Given passage -
Let \(Q(z) = Q_{-m}z^{-m} + \cdots + Q_{m}z^{m} \ge 0, z \in {\mathbb {T}},\) where \(Q_{j} \in \Omega _{2n}.\) Let \(Z = \begin{bmatrix} Q_{0} &{} Q_{-1} &{} \ldots &{} Q_{-m}\\ Q_{1} &{} 0 &{} \ldots &{} 0\\ \vdots &{} \vdots &{} &{} \vdots \\ Q_{m} &{} 0 &{} \ldots &{} 0 \end{bmatrix},\) and introduce the convex set

$$\begin{aligned} {\mathcal {G}}=\Bigg \{X \in {\mathbb {C}}^{2nm \times 2nm}\mid A(X):= Z- \begin{bmatrix} X &{} 0\\ 0 &{} 0_{2n} \end{bmatrix} + \begin{bmatrix} 0_{2n} &{} 0\\ 0 &{} X \end{bmatrix} \ge 0 \Bigg \}. \end{aligned}$$

Then,  \({\mathcal {G}}\) has elements \(X_{\textrm{max}}\) and \(X_{\textrm{min}}\) that are maximal and minimal with respect to the Loewner ordering,  respectively;  i.e.,  \(X_{\textrm{max}}, X_{\textrm{min}} \in {\mathcal {G}}\) have the property that \(X \in {\mathcal {G}}\) implies \(X_{\textrm{min}} \le X \le X_{\textrm{max}}.\) Writing \(X_{\textrm{max}}=(X^\textrm{max}_{ij})_{i,j=1}^m\) and \(X_{\textrm{min}}=(X^\textrm{min}_{ij})_{i,j=1}^m,\) we have that \(X^{\textrm{max}}_{ij}, X^\textrm{min}_{ij}\in \Omega _{2n}.\)

Moreover, consider the set

$$\begin{aligned} {{\mathcal {A}}} = \Big \{ A=(A_{ij})_{i,j=0}^m \in {\mathbb {C}}^{2n(m+1)\times 2n(m+1)} \, \ A = A(X) \ \text {for some} \ X \in {{\mathcal {G}}} \Big \}. \end{aligned}$$

Then, \(A(X_{\textrm{max}})\) is the unique element in \({{\mathcal {A}}},\) so that \(A_{mm}\) is maximal (or equivalently, \(A_{00}\) is minimal) in the Loewner order. Also, \(A(X_{\textrm{min}})\) is the unique element in \({{\mathcal {A}}}\) so that \(A_{00}\) is maximal (or equivalently, \(A_{mm}\) is minimal) in the Loewner order. Finally, we may factor \(A(X_{\textrm{max}})\) and \(A(X_{\textrm{min}})\) as

$$\begin{aligned} A(X_{\textrm{max}}) = \begin{bmatrix} H^{*}_0 \\ \vdots \\ H^{*}_{m} \end{bmatrix} \begin{bmatrix} H_{0}&\ldots&H_{m} \end{bmatrix}, \; A(X_{\textrm{min}}) = \begin{bmatrix} K^{*}_0 \\ \vdots \\ K^{*}_{m} \end{bmatrix} \begin{bmatrix} K_{0}&\ldots&K_{m} \end{bmatrix} \end{aligned}$$
(2.1)

What you will do -
Answer these questions using the passage on the matrix sets G and A:
1. With respect to which ordering are X_max and X_min maximal and minimal?
2. To which set do the blocks of X_max and X_min belong?
3. For A(X_min), which block is maximal in the Loewner order?

Available data -

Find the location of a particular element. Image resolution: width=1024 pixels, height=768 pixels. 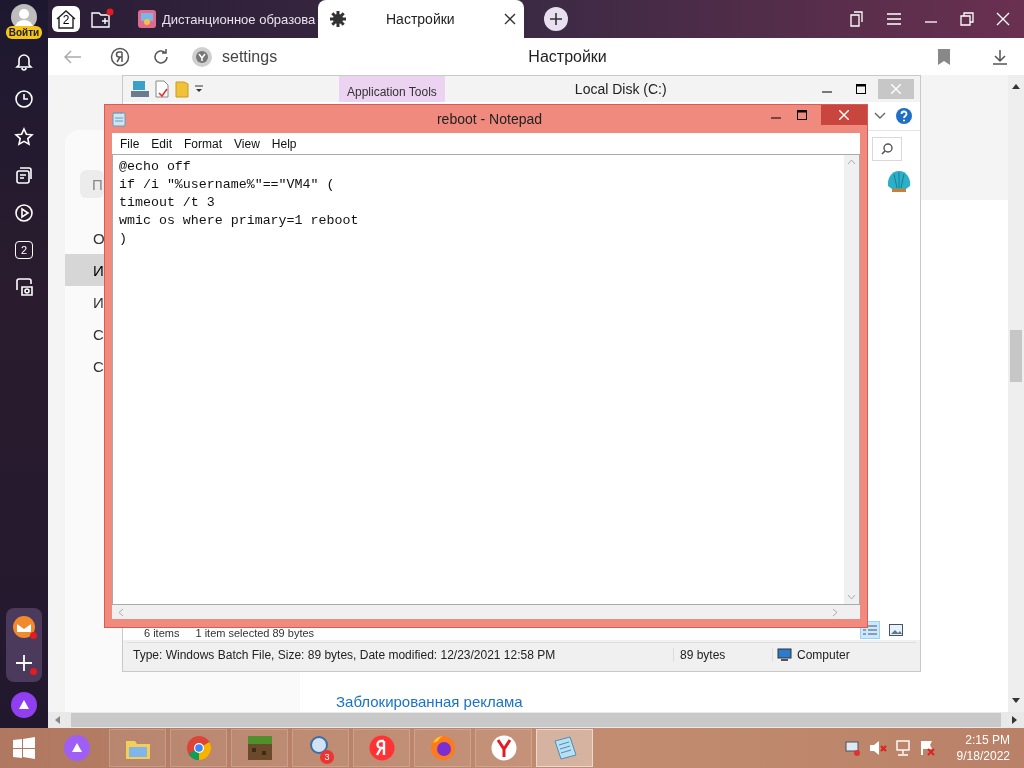

clock-icon is located at coordinates (24, 99).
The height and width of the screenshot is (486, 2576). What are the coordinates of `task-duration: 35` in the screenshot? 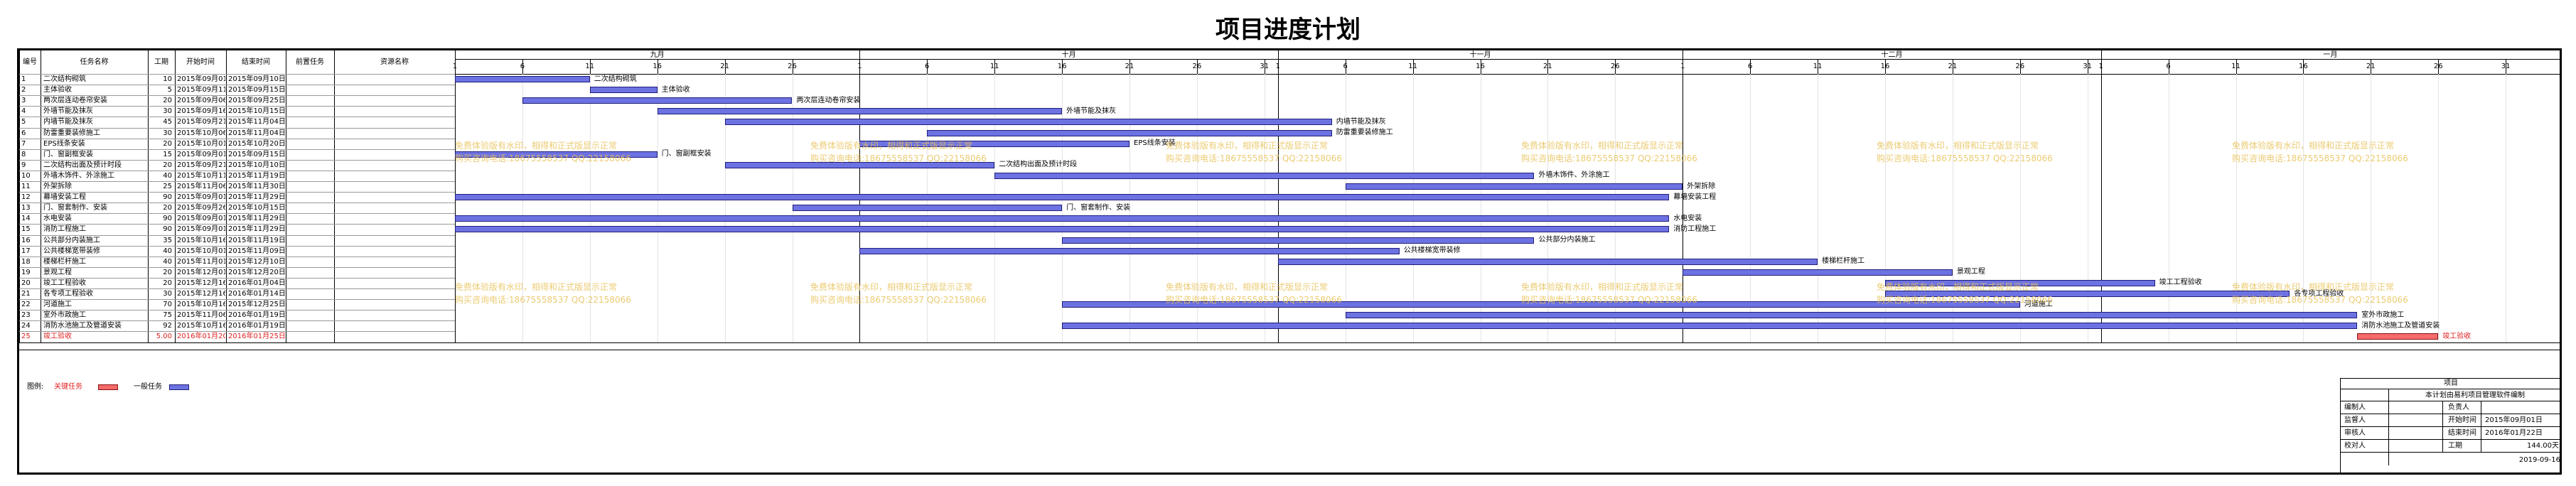 It's located at (167, 240).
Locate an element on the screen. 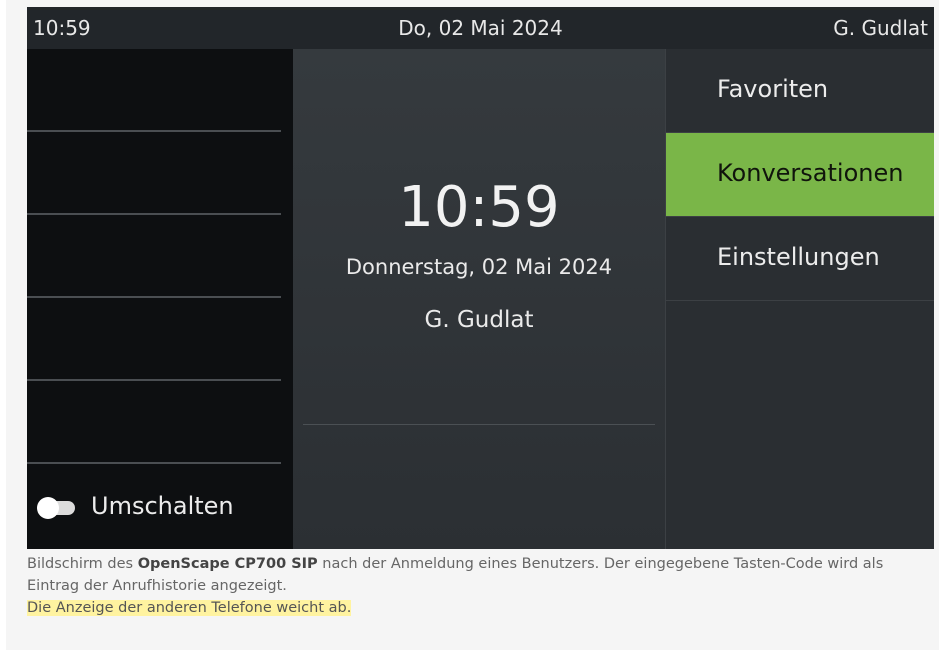  caption-prefix: Bildschirm des is located at coordinates (82, 564).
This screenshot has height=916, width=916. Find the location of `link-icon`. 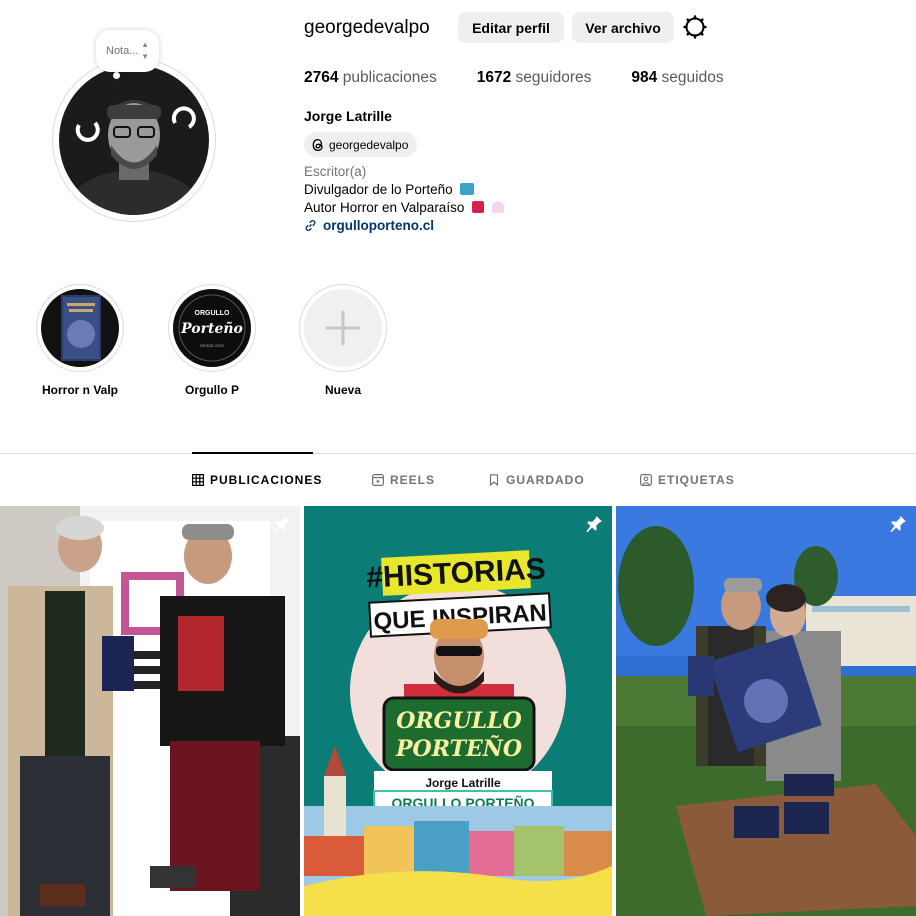

link-icon is located at coordinates (310, 226).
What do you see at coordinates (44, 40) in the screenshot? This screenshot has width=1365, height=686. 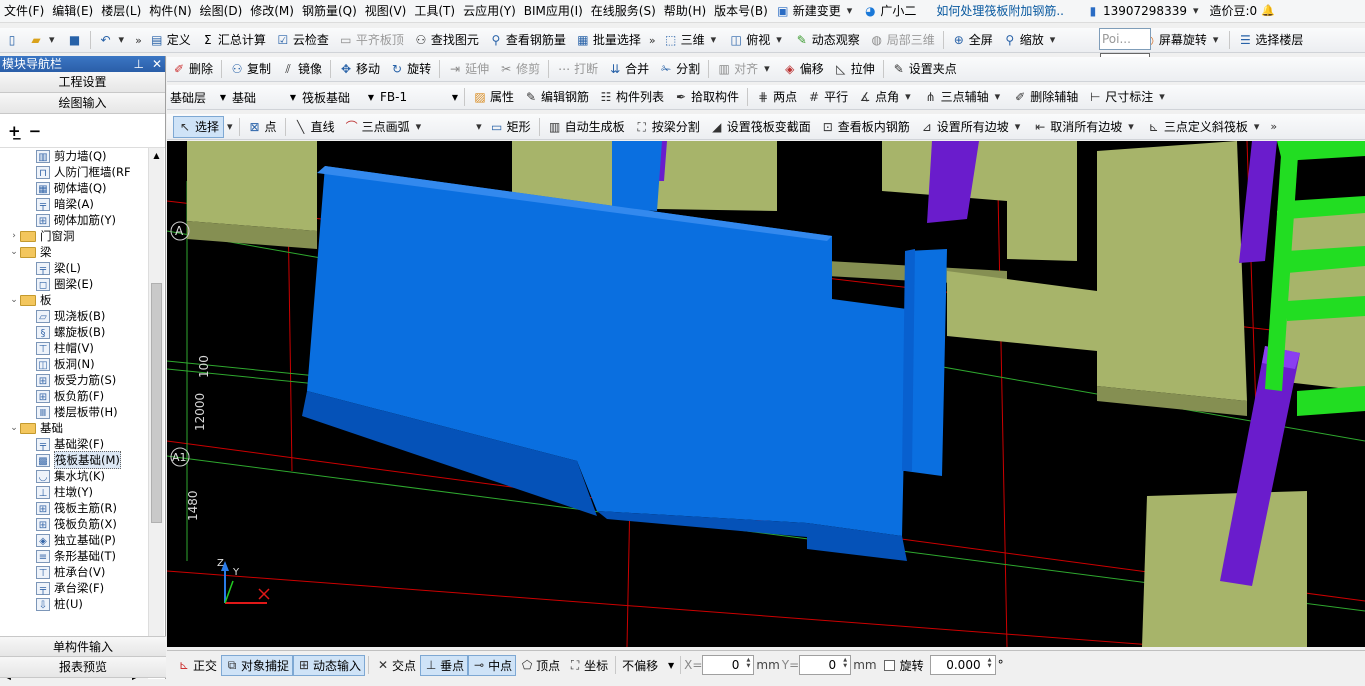 I see `open-file-button: ▰ ▾` at bounding box center [44, 40].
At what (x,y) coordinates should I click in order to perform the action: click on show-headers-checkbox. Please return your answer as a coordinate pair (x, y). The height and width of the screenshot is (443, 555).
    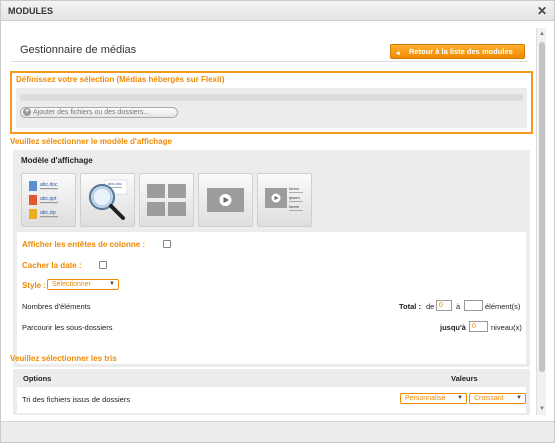
    Looking at the image, I should click on (167, 244).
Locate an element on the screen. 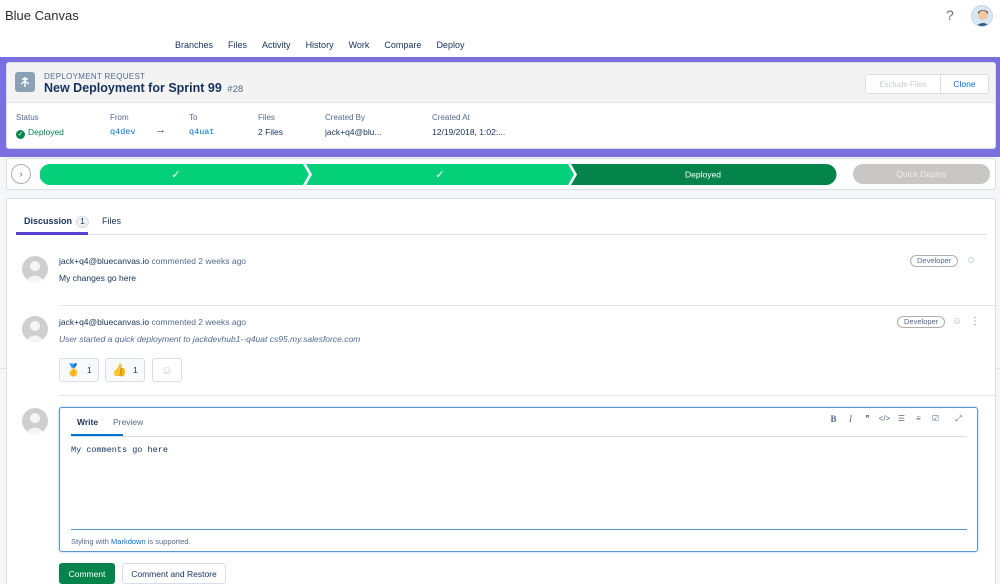 The image size is (1000, 584). step-2-check: ✓ is located at coordinates (440, 174).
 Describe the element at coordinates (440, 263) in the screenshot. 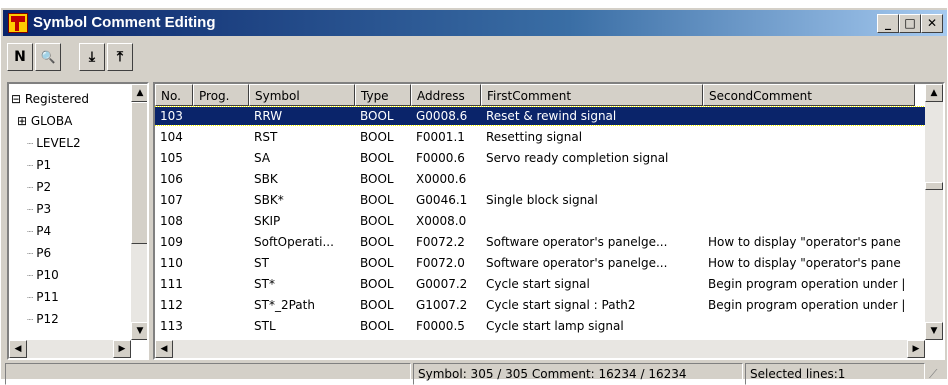

I see `cell-address: F0072.0` at that location.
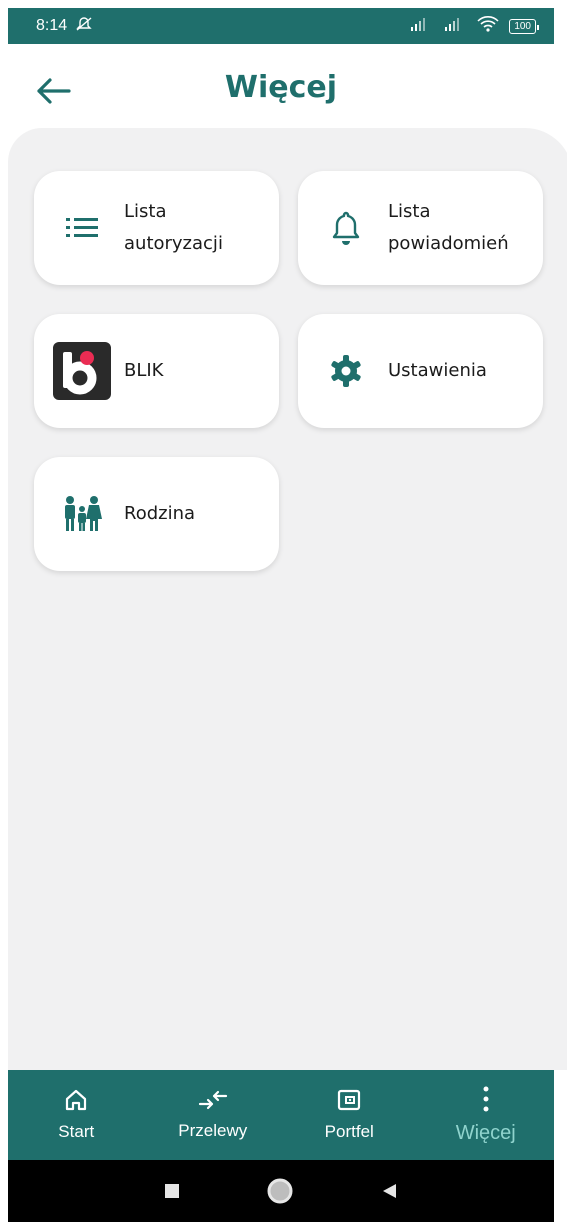 Image resolution: width=567 pixels, height=1222 pixels. I want to click on bell-icon, so click(346, 228).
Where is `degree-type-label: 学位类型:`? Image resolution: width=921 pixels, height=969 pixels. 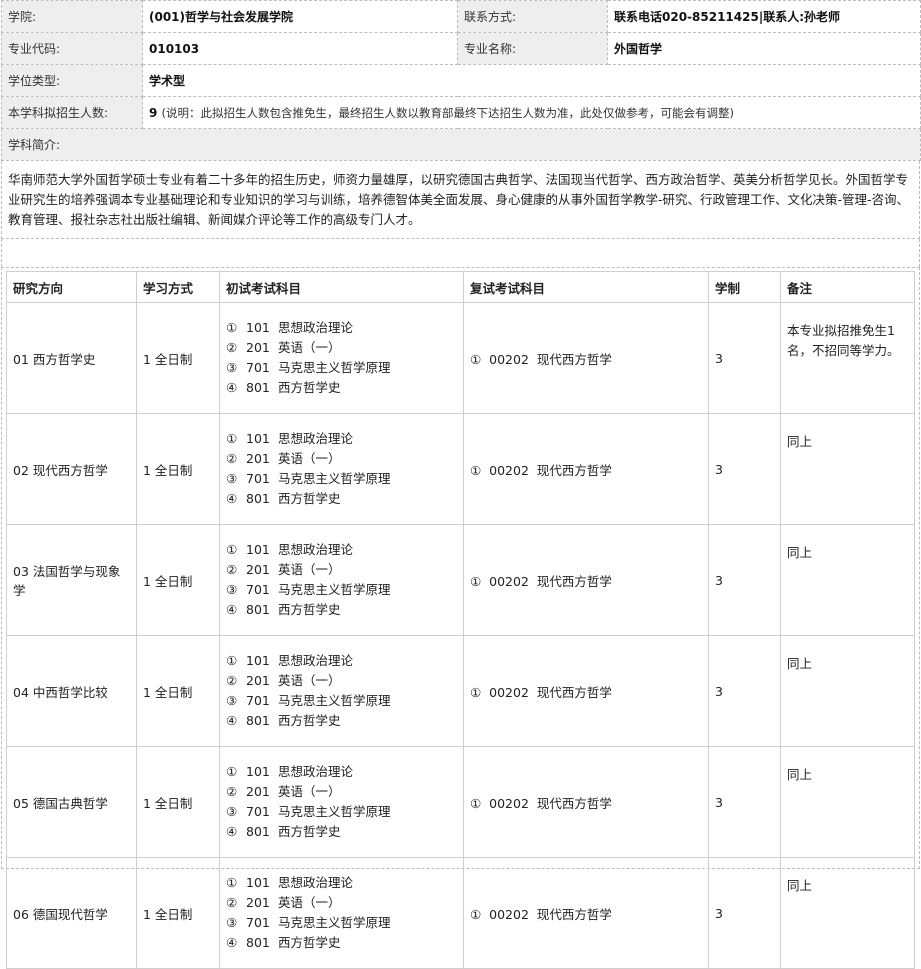
degree-type-label: 学位类型: is located at coordinates (72, 80).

Response -
1. The Loewner ordering.
2. Ω_{2n}.
3. A_00, or equivalently A_mm is minimal.